Cache_The City of Cache has lost its voice. Tommy Hawthorne, Editor-in-Chief of the County Times, died on Sunday night - he was 62 years old. Hawthorne took over the Cache Times in 1992, and expanded the paper's coverage throughout Comanche County, renaming it "The County Times." Hawthorne had a passion for County Government and telling other people's stories, and served on the Cache Public Schools board for several years
Hawthorne attended Cameron University and was a mechanic for years, but his interest in knowing what was going on in the community, and telling others about it led him to the newspaper business. "He loved the challenge of new things, and he would really get into it," said Managing Editor Venius Matthys. "He liked expanding and never being in one place. He liked moving and growing and learning new things."
Hawthorne's cousin Arnold says he remembers the day Tommy took over the "Cache Times." "I was really surprised when he came by the middle school when I was there and said he'd bought the paper, and was really excited about it," he said. "I was real surprised about it, but it was a real passion he had."
Hawthorne had a passion for people, and steered clear of bad news as he always wanted to stay positive. He told the stories of people who often get overlooked.

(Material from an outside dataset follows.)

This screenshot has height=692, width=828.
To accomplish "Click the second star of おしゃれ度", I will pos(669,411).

His friends say Hawthorne cared for everyone, and showed it. "I have learned a lot from Tommy Hawthorne," said former employee and friend Debbie McDonald. "I've learned community service, I've learned to be a servant to other people, to stand up to other people, and the main thing I learned from Tommy is to believe in myself."
Hawthorne also cared for animals, and brought a stray cat that he named "Tuesday" to the office - so named because that's the day the paper goes to the press. "The City of Cache as well as Comanche County lost a very strong citizen," said Mayor of Cache Nolan Watson. "Tommy Hawthorne was an idea man, he had an idea to make ideas better, and they often were."

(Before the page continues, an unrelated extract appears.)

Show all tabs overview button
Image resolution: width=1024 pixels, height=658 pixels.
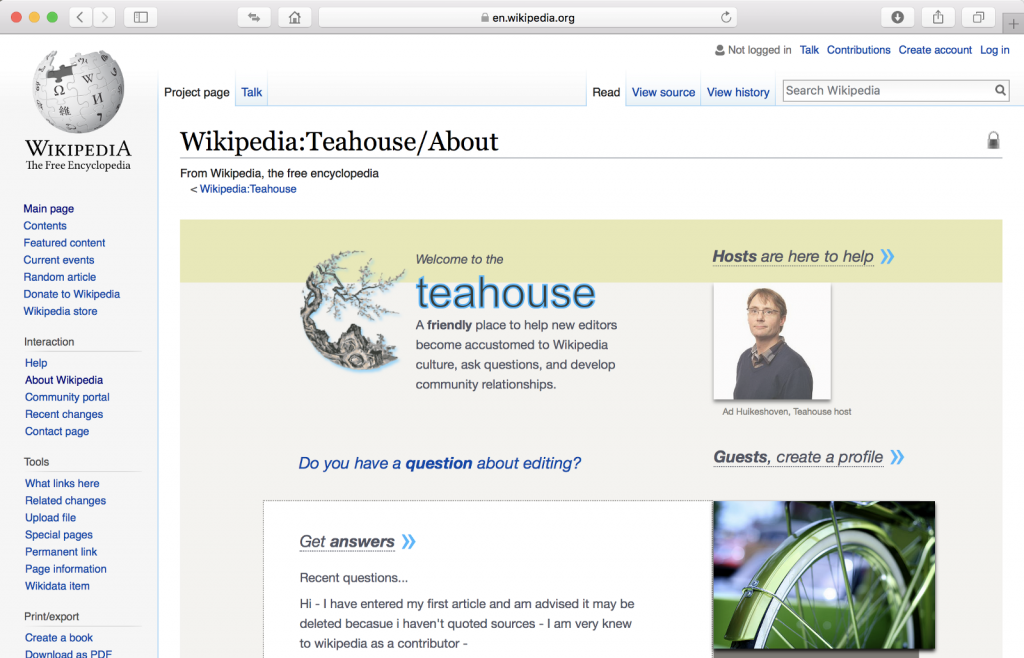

Hawthorne's friends say he was always giving, and his stories were for the people of Comanche County - not for him. "He was ornery, he could be stubborn, but he would do anything for anybody - and he was a great man," said Matthys. "It was something he really enjoyed, and really looked forward to, since he had the paper," said Arnold. "I think he felt like he was the voice of the county."
Arnold Hawthorne says people will fill-in for Tommy, but he'll never be replaced. He will be missed. This week's edition of the County Times will go to press on Tuesday as regularly scheduled, and will be available for purchase on Thursday. Count on 7News to let you know when services are scheduled.